En menos de dos minutos, la inglesa aparece recomponiendo su pelo y ropa. Entra en el coche y Caterina arranca, marchándonos con tranquilidad del lugar, para no levantar sospechas.

 —Veis como funcionaba —dice Olaya, sentada junto a Caterina, refiriéndose a la escopolamina que consiguió para esta misión—. No se despertará en unas horas, el tiempo suficiente para llevarla a la casa y continuar el plan.

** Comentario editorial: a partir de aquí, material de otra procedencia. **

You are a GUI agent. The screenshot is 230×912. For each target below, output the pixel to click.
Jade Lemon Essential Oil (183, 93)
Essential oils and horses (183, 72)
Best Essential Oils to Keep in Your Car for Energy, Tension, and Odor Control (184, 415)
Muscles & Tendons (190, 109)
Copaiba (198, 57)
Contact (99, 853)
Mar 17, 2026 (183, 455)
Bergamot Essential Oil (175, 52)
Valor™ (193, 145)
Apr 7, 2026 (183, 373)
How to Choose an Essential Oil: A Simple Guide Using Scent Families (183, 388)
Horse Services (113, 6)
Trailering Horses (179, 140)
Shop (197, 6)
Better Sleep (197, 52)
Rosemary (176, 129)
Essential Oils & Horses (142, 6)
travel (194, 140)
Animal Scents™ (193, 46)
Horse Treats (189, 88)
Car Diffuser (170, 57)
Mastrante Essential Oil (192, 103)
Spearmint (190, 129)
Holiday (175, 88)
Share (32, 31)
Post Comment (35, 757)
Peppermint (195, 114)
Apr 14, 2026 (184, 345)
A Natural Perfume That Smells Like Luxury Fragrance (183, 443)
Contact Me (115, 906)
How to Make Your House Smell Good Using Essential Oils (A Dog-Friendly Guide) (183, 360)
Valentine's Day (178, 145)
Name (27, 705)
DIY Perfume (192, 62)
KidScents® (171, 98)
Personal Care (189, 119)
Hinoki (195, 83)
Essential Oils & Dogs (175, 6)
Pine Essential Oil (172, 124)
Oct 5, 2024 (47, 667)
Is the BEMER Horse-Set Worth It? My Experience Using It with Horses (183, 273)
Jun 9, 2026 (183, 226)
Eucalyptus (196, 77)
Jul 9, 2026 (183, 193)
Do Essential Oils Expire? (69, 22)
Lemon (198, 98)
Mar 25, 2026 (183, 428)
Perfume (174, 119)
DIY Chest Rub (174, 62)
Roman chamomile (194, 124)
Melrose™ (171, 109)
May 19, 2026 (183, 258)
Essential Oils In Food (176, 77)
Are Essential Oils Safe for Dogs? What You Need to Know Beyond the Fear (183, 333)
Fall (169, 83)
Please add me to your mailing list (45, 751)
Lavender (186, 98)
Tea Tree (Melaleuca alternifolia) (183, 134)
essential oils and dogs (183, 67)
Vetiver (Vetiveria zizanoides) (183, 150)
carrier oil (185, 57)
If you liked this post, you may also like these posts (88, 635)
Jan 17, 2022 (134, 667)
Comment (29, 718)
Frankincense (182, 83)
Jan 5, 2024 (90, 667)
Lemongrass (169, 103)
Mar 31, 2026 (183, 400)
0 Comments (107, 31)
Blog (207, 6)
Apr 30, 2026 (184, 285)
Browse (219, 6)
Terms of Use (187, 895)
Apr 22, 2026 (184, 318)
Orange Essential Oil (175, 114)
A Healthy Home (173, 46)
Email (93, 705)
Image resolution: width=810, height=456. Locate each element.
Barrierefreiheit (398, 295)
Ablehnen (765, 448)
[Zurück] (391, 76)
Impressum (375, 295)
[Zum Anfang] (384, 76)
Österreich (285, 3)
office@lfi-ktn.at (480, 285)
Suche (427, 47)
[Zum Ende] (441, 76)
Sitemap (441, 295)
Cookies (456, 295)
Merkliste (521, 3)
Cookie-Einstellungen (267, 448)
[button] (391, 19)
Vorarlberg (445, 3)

Astrid saca un pequeño espejo y se limpia el pintalabios descorrido a la vez que insulta al de seguridad en inglés.

 —He was a slimy —comenta con repugnancia.

 —Traduce —pide Olaya con ese marcado acento gallego suyo.

 —Que era un baboso —le respondo—. Y eso era precisamente lo que necesitábamos —le indico a la inglesa.

 —De next time folláis vosotras, es always yo.

 —Es lo malo de estar buena, que los trabajos sucios los pringas tú —dice la niña con gracia, que está cacheando a la bella durmiente en busca de su móvil.

 —No te quejes tanto que yo tuve que bailar delante de unos niñatos —le reprende la canija.

En cuanto Laura encuentra el móvil perfectamente escondido en el interior del vestido de la joven, intenta desbloquear la pantalla, pero tiene una contraseña.

 —Mierda —se queja ella.

 —Nao é um problema —interviene la portuguesa—. Yo me encargo de la soluçao.

Pone el coche con asistente automático, cosa que odio porque no termino de fiarme de la avanzada tecnología, y Laura le pasa el móvil. Caterina, con su tablet, accede a un programa hacker y en pocos minutos logra desbloquear el móvil y cedérmelo para continuar conduciendo hasta nuestra cueva de ladronas. Busco en sus contactos el teléfono de algunos de sus padres, lo cuál no resulta difícil porque el primero que me sale es Aaa mamá.

 —Silencio ahora —les pido a las chicas cuando marco la llamada.

Una calma tensa se genera en el coche mientras escucho los tonos. Son las tres de la madrugada de una noche de fin de año, la madre de esta joven no tarda más de dos tonos en descolgar con preocupación.

 —Esther, hija, ¿qué ocurre?

 —Tiene 72 horas para ingresar diez millones de euros en la cuenta bancaria con el número que en unos minutos le llegará en un mensaje, para que lo tenga bien clarito y no se confunda, señora mamá de Esther —digo esto último con cierta burla, provocando la sonrisas de las chicas.

 —¡¿Cómo?! —grita la mujer con una voz tan estridente que me hace separar el móvil de la oreja— ¡Alberto, despierta! ¡La niña!

 —¿Qué ocurre? —le escucho decir al padre de la criatura, somnoliento.

 —¡¿Quién es usted?! —vuelve la mujer a hablarme.